§ **EXCERPT PROVIDED**
^^^^^^^^
Net premiums earned of $1.1 billion were down 8% in the first quarter of 2016 compared to $1.2 billion in the same period of 2015. On a constant foreign exchange basis, net premiums earned were down 4% due to the same factors described above for net premiums written.

Operating earnings were $44 million in the first quarter of 2016, down compared to $151 million in the same period of 2015. The decrease was primarily as a result of a lower Non-life result, driven primarily by challenging market conditions, and higher other expenses, partially offset by a lower tax expense associated with the decrease in the Non-life result.

Net realized and unrealized investment gains, pre-tax, are $167 million in the first quarter of 2016 compared to $116 million in the same period of 2015. The net realized and unrealized investment gains primarily reflect decreases in U.S. and European risk-free interest rates.

Other expenses were $153 million in the first quarter of 2016, compared to $125 million in the first quarter of 2015, and include $66 million, pre-tax, relating to the transaction with EXOR (including the impact of accelerating all remaining share based compensation expense as a result of all awards vesting upon closing). Other expenses included $31 million, pre-tax, in the same period of 2015 of costs related to the terminated amalgamation with AXIS. The increase in other expenses of $28 million is primarily related to the increase in transaction related costs.
^^^^^^^^
§ **DATASET ROWS**
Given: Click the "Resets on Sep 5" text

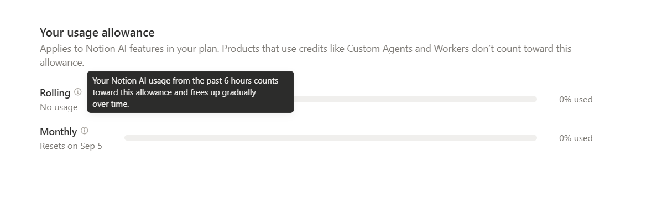Looking at the screenshot, I should click(71, 146).
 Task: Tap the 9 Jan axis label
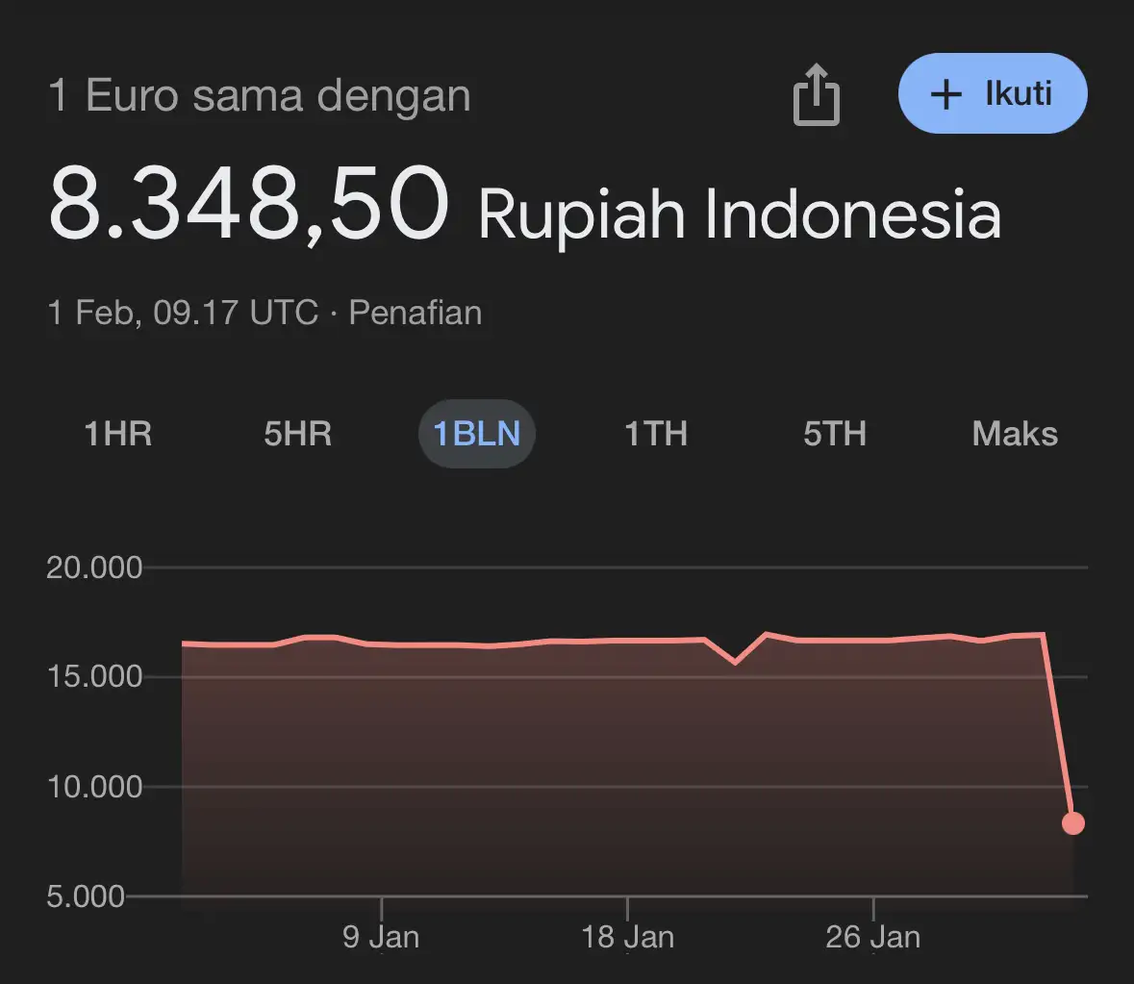(x=382, y=936)
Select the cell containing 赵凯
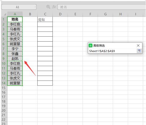Screen dimensions: 146x125 15,59
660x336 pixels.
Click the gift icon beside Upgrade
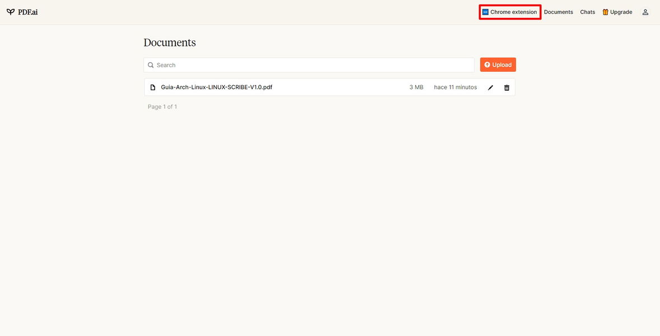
^^^^^^^^
§ **WRITTEN REQUEST A**
Answer these questions from the quarterly results excerpt:
(i) What were operating earnings in the first quarter of 2016?
(ii) What were pre-tax net realized and unrealized investment gains in the first quarter of 2016?
(iii) How much pre-tax cost related to the terminated amalgamation with AXIS was included in other expenses in the first quarter of 2015?
§ **WRITTEN REQUEST B**
List every financial measure for which the quarterly results excerpt gives both a first-quarter 2016 figure and a first-quarter 2015 figure.
§ **WRITTEN REQUEST C**
Extend the quarterly results excerpt by writing its next paragraph.
The listing has no connection to the quarterly results excerpt.

§ **RESPONSE A**
(i) $44 million
(ii) $167 million
(iii) $31 million

§ **RESPONSE B**
Net premiums earned
Operating earnings
Net realized and unrealized investment gains, pre-tax
Other expenses

§ **RESPONSE C**
Net investment income was $103 million, down 2% in the first quarter of 2016 compared to the same period in 2015. On a constant foreign exchange basis, net investment income was up 1%.

The effective tax rate on operating earnings and net income were 23.6% and 12.5%, respectively, in the first quarter of 2016.

Net income was $201 million in the first quarter of 2016 compared to $232 million in the same period of 2015. The decrease was primarily driven by lower operating earnings and was partially offset by higher net after-tax realized and unrealized gains on investments.

Annualized Operating ROE is 2.9% in the first quarter of 2016, down from 9.6% in the same period of 2015.  The decrease is primarily due to lower operating earnings, as described above, partially offset by lower average shareholders' equity balance. Excluding transactions related costs, annualized Operating ROE was 6.9% in the first quarter of 2016, down from 11.6% in the same period of 2015 due to the lower Non-life underwriting result which was partially offset by the associated lower tax expense and the lower average shareholders’ equity balance.

The Non-life combined ratio is 94.3% in the first quarter of 2016, an increase of 11.5 points compared to 82.8% in the same period of 2015. The increase in the Non-life combined ratio was primarily driven by a lower current accident year technical result, reflecting challenging pricing and difficult conditions across nearly all reinsurance markets, lower favorable prior year reserve development and higher other expenses. The Non-life result for the first quarter of 2016 reflects positive contributions from the Global (Non-U.S.) Specialty, North America and Catastrophe lines of business, partially offset by a loss from the Global (Non-U.S.) Property and Casualty lines of business.

The Life and Health allocated underwriting result was $24 million in the first quarter of 2016 comparable to $25 million in the same period of 2015. The allocated underwriting result for the first quarter of 2016 and 2015 was primarily driven by favorable prior year reserve development from the accident and health and mortality lines of business.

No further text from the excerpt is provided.